Val Brembilla, si bonifica la frana

Strada chiusa per sette giorni

Da martedì a sabato e il 24-25 agosto strada chiusa: dovrà essere disboscato il versante da cui si sono staccati i massi. Il cantiere per le reti fino a settembre.

Disagi in vista per pendolari e residenti di Val Brembilla (Brembilla e Gerosa) ma anche per chi deve raggiungere la Val Taleggio. Da martedì a sabato (con una possibile appendice anche il 24 e 25 agosto), la strada provinciale che sale dai Ponti di Sedrina a Brembilla sarà chiusa al traffico per consentire i primi lavori di bonifica del versante roccioso da cui il 7 agosto scorso si sono staccati alcuni massi.

La strada resterà chiusa dalle 8 alle 12 e dalle 13,30 alle 18. Lo smottamento si era verificato nella notte quando, da una parete rocciosa - all’incirca da 70-80 metri di altezza - si erano staccati alcuni massi precipitati sulla provinciale.

La strada era stata subito chiusa per motivi di sicurezza e riaperta poi in serata, verso le 19, grazie a un primo sopralluogo e soprattutto per la costruzione di una muraglia in blocchi di cemento a protezione del traffico.
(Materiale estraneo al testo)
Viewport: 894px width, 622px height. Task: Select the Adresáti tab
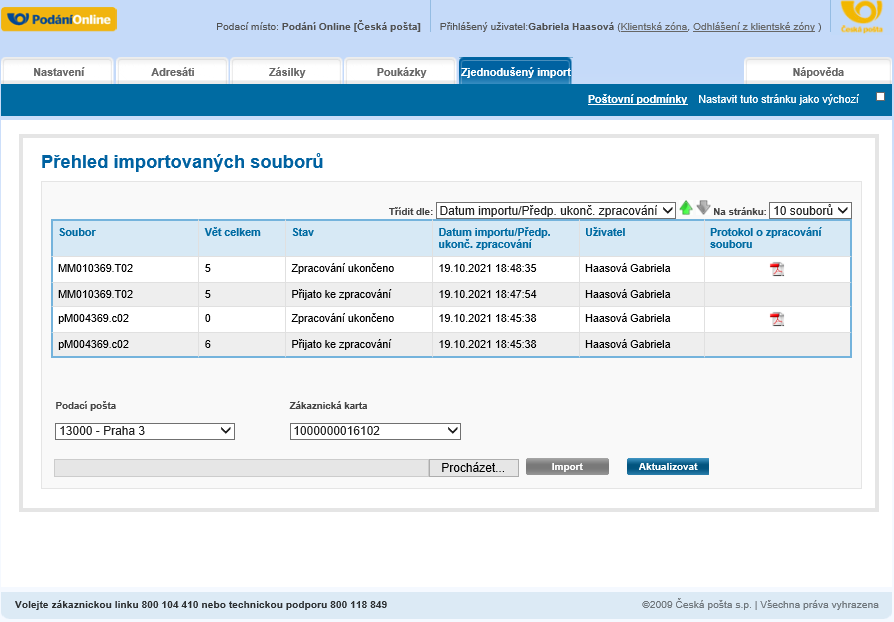172,71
Da allora il transito è consentito a senso unico alternato con semaforo, situazione che resterà presumibilmente fino a fine settembre, il tempo previsto per la realizzazione di messa in sicurezza complessiva del versante.
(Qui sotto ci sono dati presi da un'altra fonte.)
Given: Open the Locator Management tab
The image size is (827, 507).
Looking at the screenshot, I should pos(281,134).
Si inizia, dunque, in questi 5 o 7 giorni di chiusura della strada. «Inizialmente si pensava di chiudere per tutta la giornata - spiega il consigliere provinciale Jonathan Lobati - poi, su richiesta del Comune, abbiamo lasciato una finestra di passaggio dalle 12 alle 13,30. Si inizierà con un grosso lavoro di disbosco e con il distacco, tramite esplosivo, di altri blocchi pericolanti. Saranno posati anche i plinti per le reti. Serviranno cinque giorni di lavoro. Il 24 e 25 agosto sono stati previsti in via precauzionale, ma potrebbero non servire».
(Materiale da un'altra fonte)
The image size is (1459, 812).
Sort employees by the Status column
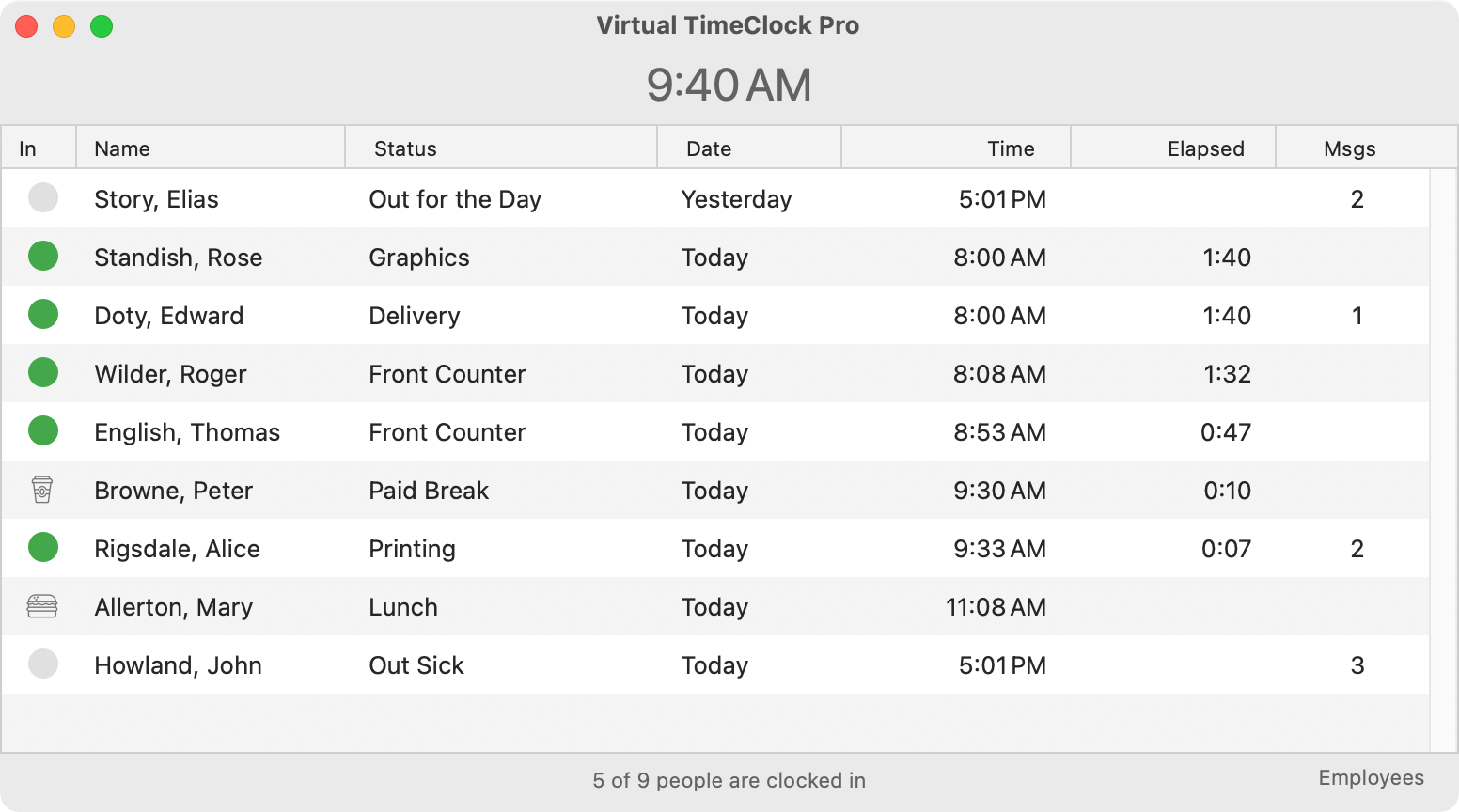[404, 148]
Conclusa questa fase (lavori affidati all’Orobica di Zogno e alla Fitzcarraldo di Valmadrera, Lecco), si dovrà avviare il posizionamento delle reti paramassi (per una quarantina di metri), quindi al ripristino della carreggiata. I lavori di bonifica della frana (durante i quali sarà utilizzato in alcune fasi anche un elicottero) sono finanziati per circa 80 mila euro complessivi dalla Provincia di Bergamo.